Stored records:
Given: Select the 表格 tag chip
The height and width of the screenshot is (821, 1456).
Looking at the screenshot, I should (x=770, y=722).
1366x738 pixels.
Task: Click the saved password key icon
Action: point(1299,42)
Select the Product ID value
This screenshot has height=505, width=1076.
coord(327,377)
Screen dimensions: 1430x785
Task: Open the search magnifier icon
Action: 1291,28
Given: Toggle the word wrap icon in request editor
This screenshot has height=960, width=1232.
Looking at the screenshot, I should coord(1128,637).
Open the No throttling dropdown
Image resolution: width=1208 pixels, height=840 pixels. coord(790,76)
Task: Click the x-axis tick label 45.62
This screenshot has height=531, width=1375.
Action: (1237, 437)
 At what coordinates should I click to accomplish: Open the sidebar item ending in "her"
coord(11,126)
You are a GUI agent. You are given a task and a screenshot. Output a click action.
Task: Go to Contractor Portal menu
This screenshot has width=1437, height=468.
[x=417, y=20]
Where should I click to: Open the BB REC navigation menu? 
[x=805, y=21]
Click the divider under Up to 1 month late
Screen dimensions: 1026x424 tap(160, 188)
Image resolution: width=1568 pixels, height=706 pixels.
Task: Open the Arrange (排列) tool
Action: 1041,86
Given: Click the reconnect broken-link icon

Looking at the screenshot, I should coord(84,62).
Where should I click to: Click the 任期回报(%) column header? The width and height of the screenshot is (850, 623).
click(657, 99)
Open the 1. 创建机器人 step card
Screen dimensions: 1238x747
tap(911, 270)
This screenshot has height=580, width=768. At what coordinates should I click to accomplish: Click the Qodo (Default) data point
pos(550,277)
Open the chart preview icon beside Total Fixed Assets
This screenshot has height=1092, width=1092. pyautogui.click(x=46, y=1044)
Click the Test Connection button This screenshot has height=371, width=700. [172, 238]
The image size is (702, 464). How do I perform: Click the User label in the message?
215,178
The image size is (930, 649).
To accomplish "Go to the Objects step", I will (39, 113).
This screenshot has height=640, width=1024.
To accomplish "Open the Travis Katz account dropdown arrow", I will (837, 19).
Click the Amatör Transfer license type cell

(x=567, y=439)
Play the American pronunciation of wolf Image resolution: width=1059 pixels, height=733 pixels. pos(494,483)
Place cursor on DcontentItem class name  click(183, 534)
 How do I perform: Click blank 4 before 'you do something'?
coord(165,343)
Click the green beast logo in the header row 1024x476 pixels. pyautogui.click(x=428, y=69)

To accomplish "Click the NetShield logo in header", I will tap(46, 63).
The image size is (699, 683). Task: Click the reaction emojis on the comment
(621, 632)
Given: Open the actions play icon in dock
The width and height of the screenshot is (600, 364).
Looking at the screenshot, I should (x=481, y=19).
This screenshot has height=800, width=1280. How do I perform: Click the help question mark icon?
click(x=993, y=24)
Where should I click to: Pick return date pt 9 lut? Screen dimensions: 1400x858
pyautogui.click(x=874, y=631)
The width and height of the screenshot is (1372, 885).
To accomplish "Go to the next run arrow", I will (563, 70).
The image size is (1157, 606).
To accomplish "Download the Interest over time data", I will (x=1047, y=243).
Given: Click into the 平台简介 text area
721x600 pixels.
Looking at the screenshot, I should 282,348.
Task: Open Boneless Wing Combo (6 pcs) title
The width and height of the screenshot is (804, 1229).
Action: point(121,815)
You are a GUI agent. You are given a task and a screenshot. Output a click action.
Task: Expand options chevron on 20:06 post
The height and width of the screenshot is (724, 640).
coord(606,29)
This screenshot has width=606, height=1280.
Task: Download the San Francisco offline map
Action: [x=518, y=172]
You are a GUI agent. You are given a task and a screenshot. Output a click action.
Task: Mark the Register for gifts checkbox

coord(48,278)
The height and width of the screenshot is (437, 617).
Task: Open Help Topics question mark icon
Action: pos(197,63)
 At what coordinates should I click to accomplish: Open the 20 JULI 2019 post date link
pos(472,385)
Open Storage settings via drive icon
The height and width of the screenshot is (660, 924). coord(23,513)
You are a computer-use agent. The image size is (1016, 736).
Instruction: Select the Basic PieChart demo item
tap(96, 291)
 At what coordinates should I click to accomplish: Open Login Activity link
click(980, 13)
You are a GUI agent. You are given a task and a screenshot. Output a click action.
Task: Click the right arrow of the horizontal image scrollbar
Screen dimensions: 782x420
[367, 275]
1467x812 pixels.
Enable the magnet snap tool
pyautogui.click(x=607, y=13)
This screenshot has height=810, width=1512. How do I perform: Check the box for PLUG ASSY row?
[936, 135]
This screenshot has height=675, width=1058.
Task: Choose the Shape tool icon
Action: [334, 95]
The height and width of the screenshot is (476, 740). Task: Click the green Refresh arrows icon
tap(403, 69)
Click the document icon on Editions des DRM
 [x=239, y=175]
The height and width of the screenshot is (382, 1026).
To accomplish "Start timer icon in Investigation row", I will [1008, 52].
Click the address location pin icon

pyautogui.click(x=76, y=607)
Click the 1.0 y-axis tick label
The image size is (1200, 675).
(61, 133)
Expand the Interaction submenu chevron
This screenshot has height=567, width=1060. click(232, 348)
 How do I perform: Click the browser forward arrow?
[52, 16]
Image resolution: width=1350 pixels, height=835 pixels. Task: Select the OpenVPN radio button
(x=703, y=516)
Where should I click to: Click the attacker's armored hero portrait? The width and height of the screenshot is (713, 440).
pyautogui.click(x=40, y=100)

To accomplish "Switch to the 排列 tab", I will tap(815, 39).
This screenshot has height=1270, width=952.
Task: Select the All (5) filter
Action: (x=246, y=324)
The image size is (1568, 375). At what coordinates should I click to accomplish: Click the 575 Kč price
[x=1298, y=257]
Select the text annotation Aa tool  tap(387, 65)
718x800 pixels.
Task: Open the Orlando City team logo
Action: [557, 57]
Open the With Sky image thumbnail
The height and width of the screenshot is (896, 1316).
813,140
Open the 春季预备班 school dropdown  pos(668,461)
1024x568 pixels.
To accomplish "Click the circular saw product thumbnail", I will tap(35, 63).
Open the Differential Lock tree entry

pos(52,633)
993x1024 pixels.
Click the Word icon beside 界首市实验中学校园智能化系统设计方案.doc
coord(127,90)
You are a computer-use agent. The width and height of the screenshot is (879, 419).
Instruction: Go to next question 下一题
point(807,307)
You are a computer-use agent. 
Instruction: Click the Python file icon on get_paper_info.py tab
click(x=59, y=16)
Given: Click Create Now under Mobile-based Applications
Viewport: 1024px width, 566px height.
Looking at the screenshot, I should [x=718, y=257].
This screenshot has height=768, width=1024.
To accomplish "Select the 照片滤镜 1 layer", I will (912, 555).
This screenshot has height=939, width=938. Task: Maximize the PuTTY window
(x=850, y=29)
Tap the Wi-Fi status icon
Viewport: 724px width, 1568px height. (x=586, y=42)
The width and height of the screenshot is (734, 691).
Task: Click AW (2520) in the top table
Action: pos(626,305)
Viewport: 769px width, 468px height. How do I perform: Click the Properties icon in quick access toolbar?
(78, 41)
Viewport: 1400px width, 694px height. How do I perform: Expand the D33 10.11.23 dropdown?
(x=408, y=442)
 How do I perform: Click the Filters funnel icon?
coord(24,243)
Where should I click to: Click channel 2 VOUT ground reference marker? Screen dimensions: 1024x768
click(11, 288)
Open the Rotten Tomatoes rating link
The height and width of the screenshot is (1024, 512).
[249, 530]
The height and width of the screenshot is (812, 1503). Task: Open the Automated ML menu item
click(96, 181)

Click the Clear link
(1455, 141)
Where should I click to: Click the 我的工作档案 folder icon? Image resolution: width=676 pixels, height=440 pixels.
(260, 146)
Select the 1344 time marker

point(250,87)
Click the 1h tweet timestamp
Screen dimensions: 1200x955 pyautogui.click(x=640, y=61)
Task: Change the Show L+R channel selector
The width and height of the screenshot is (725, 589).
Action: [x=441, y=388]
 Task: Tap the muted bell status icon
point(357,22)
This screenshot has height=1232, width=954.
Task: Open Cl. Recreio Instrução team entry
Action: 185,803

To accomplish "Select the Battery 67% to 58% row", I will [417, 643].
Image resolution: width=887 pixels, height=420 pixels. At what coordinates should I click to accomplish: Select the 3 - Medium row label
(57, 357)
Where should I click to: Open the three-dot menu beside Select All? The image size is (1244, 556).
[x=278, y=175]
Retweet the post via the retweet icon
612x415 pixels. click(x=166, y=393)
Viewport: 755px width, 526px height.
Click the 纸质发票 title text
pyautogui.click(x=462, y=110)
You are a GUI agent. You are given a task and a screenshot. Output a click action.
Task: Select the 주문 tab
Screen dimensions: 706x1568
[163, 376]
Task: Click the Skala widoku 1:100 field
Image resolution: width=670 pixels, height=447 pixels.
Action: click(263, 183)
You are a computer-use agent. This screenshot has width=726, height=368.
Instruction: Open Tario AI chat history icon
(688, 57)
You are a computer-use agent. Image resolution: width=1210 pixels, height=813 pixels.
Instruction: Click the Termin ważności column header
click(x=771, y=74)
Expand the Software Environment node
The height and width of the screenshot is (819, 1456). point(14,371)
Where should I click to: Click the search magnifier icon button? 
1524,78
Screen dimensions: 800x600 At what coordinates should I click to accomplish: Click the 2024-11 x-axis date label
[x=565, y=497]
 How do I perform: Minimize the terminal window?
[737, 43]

PROMPT. Looking at the entries, state how many lines hold the string "step", with the number as the sole reply.

RESPONSE FOR THIS EXERCISE. 2